▶ Given request: Return each of the records below line for line, with no changes.

▶ Source material:
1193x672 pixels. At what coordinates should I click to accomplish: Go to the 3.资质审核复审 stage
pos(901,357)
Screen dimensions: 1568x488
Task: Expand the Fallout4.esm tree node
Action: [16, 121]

▶ Written solution:
1193x672 pixels. At what coordinates should I click to accomplish: Go to the 3.资质审核复审 stage
pos(901,357)
Screen dimensions: 1568x488
Task: Expand the Fallout4.esm tree node
Action: [16, 121]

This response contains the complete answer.